> WHAT IS REQUIRED: Restate exactly the lines below, from the one containing "Instruction: Collapse the" through the final line, and leave out the pictures.

*** Opening THE INPUT ***

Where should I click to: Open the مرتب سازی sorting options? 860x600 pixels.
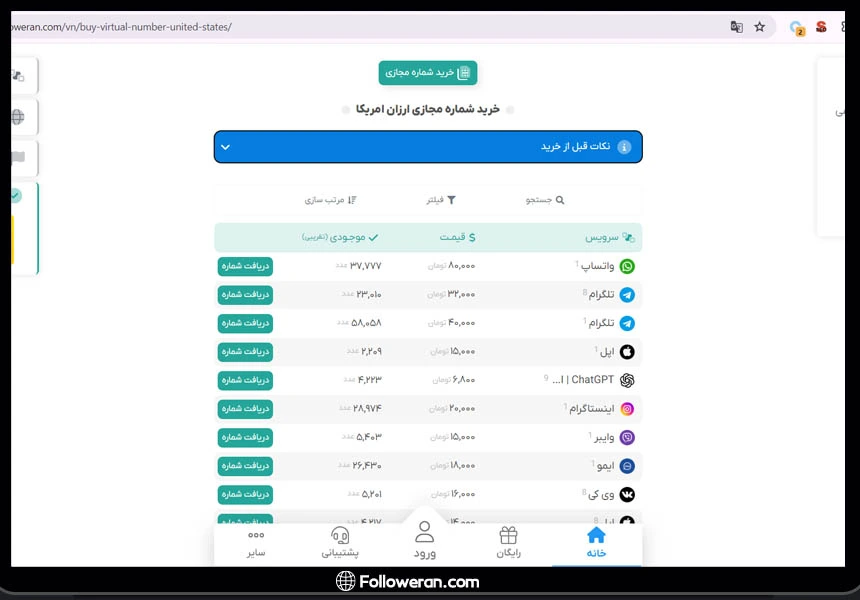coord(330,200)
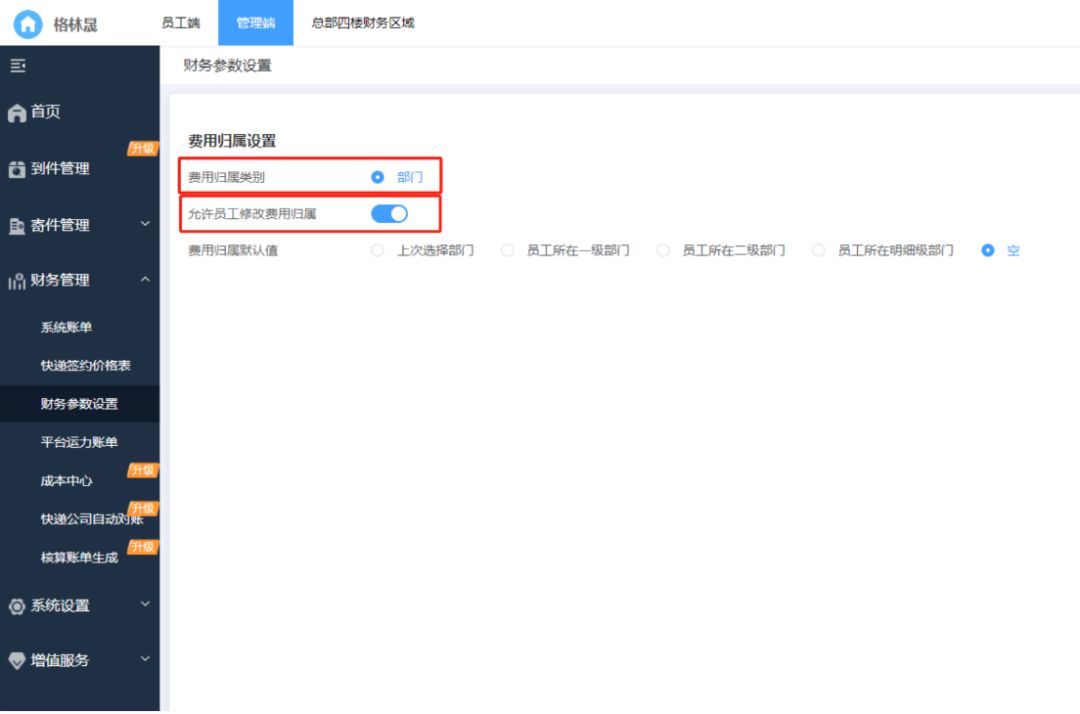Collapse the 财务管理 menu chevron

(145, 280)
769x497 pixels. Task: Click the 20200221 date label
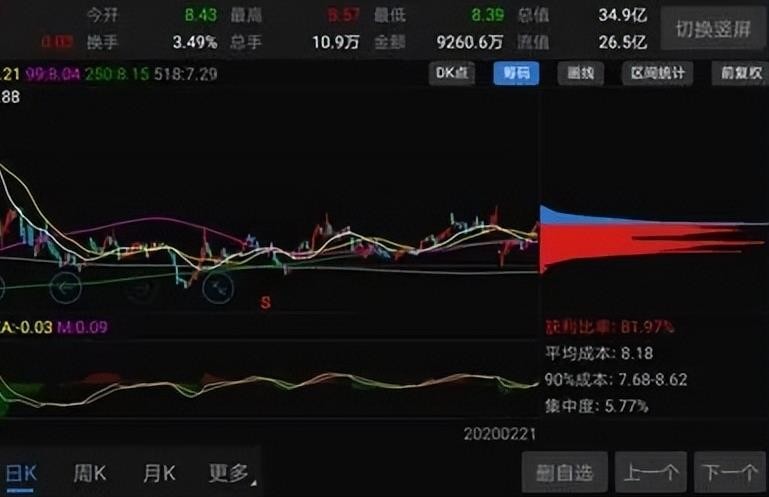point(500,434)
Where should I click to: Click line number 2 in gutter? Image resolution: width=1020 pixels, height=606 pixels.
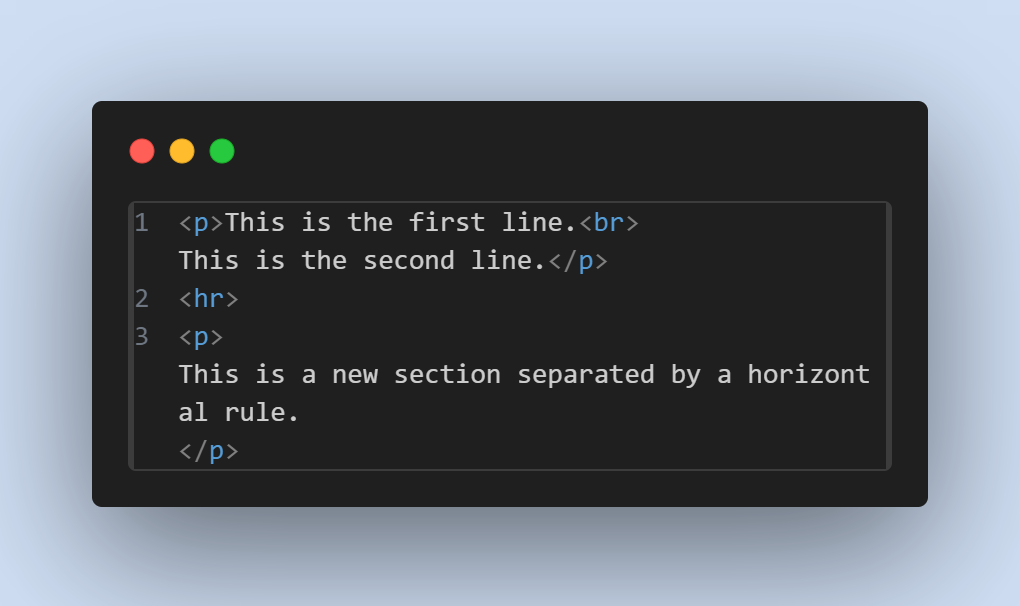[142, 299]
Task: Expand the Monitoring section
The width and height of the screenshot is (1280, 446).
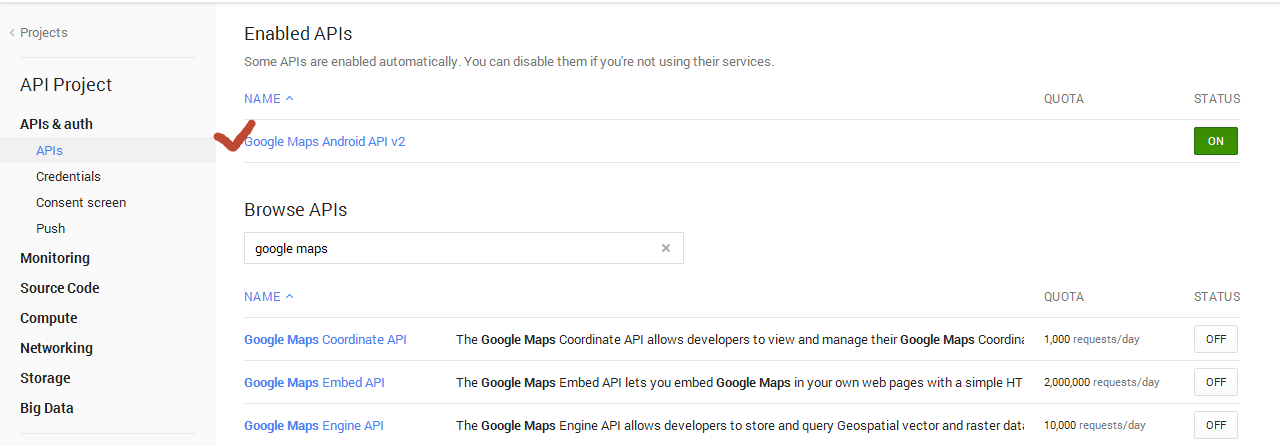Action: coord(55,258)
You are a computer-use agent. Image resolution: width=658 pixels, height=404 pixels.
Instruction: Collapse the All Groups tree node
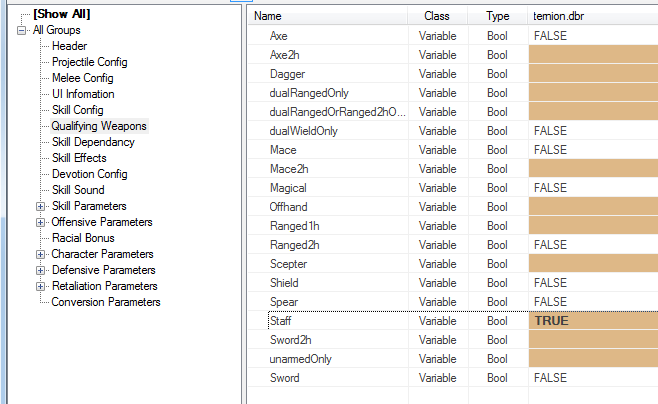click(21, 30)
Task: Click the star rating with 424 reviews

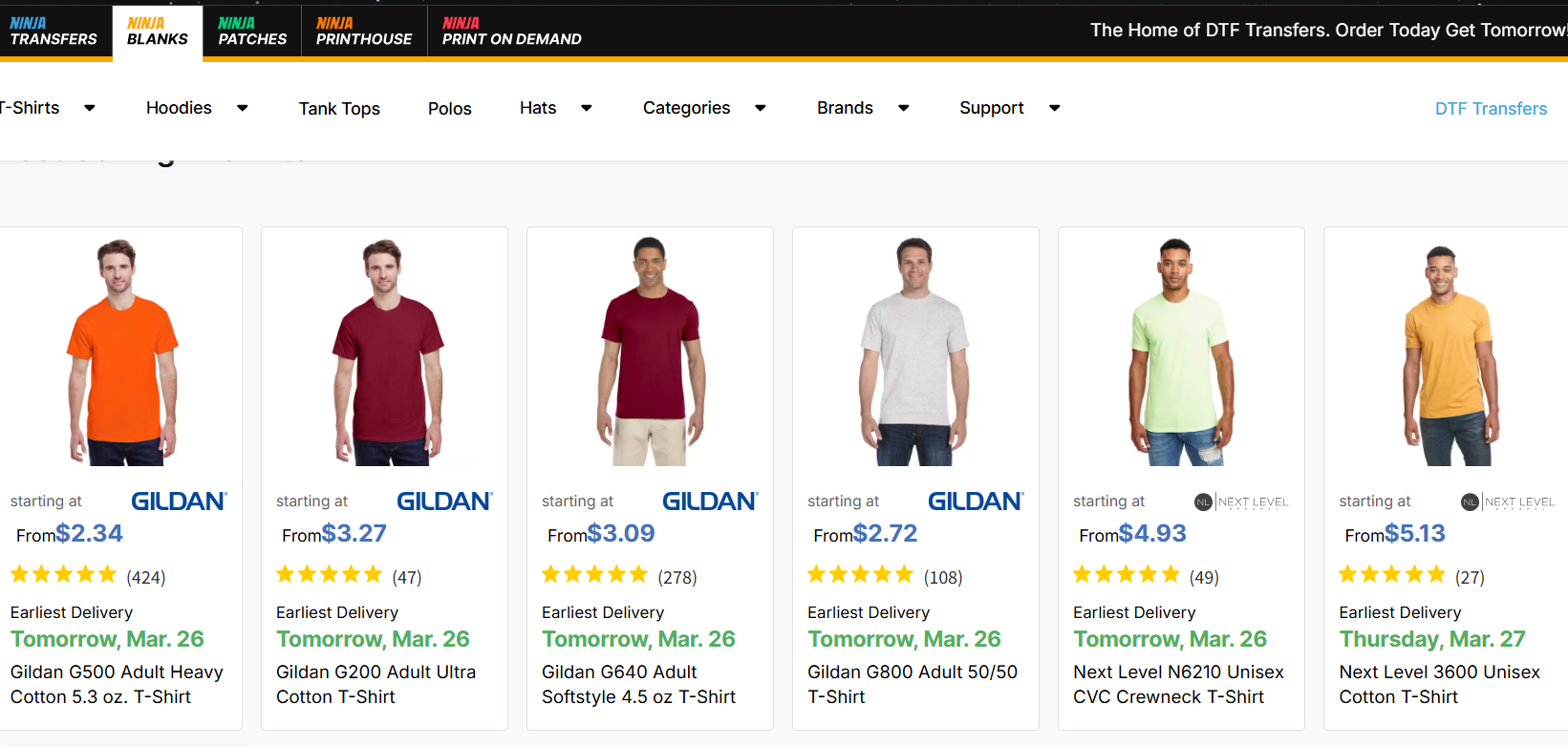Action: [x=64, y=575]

*** Closing THE INPUT ***

> ANSWER SECTION:
Instruction: Collapse the All Groups tree node
click(21, 30)
Task: Click the star rating with 424 reviews

Action: [x=64, y=575]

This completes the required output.